--- BEGIN ---

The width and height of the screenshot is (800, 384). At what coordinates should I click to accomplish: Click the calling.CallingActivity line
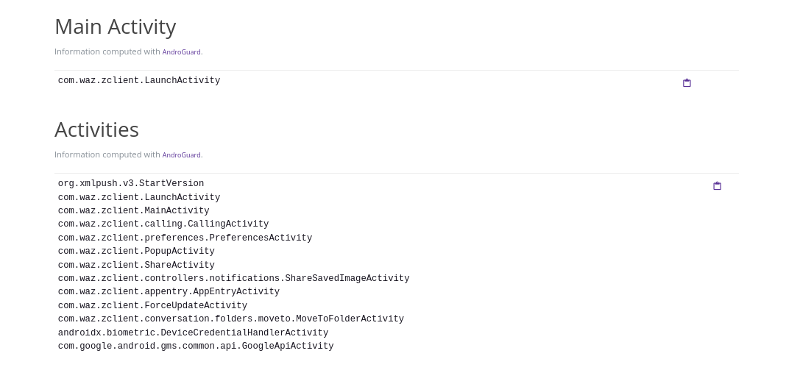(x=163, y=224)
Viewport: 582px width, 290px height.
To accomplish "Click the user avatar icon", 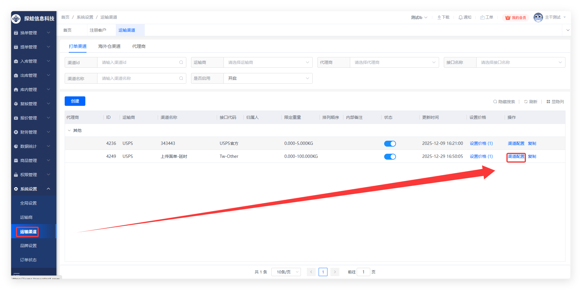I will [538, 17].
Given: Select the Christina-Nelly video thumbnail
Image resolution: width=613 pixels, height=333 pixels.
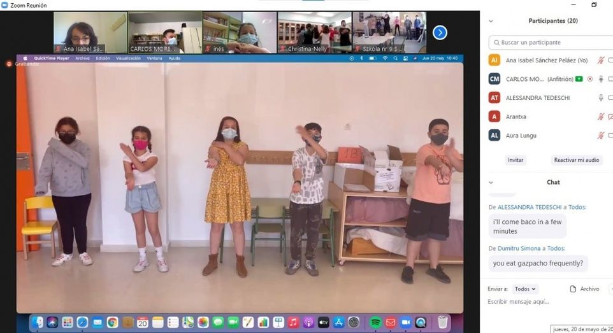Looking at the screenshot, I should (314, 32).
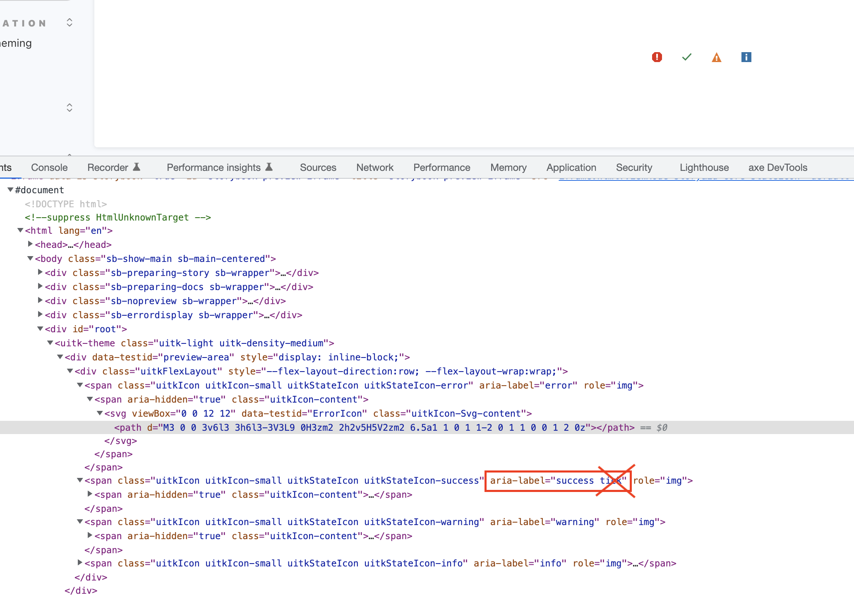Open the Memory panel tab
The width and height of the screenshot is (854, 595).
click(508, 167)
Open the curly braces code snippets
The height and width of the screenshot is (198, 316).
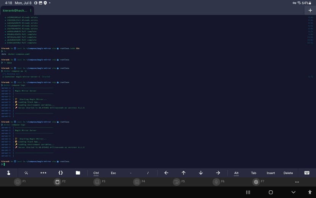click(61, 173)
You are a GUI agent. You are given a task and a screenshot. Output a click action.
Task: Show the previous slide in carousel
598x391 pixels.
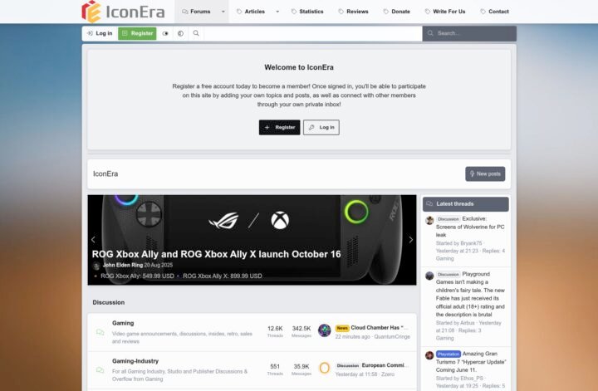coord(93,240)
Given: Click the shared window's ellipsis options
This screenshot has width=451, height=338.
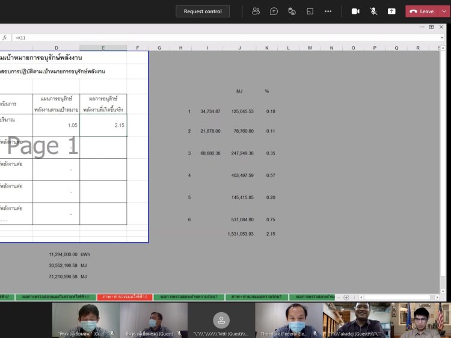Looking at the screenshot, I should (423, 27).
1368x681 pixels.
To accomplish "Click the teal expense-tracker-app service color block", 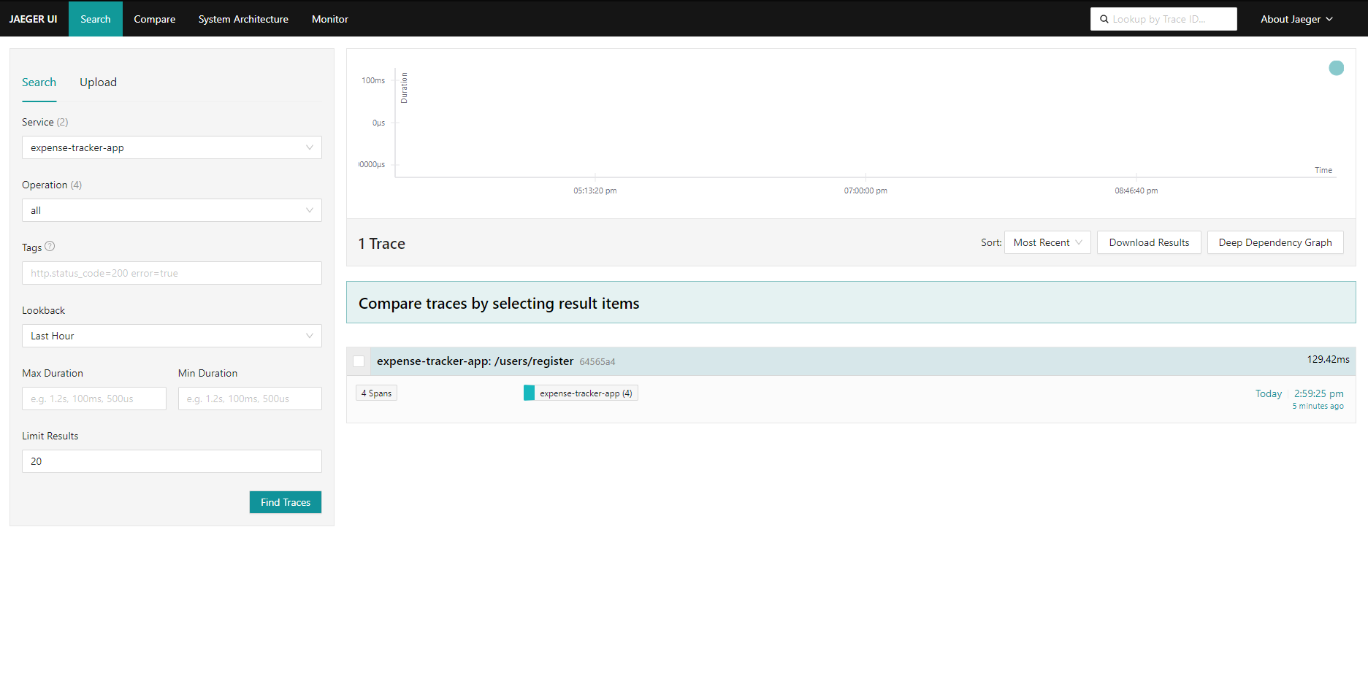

--- END ---

WORK TO COMPLETE: Rescale the listing from the line with "You are a GUI" to the line with "coord(93,240)", both included, and give only those lines back, requests too. Multiply each click coordinate in the answers by 0.8 and round to whole numbers with halves going up, leave every number in the requests unchanged, and omit the pictures.

ANSWER TO THE EXERCISE:
You are a GUI agent. You are given a task and a screenshot. Output a click action.
Task: Show the previous slide in carousel
598x391 pixels.
coord(74,192)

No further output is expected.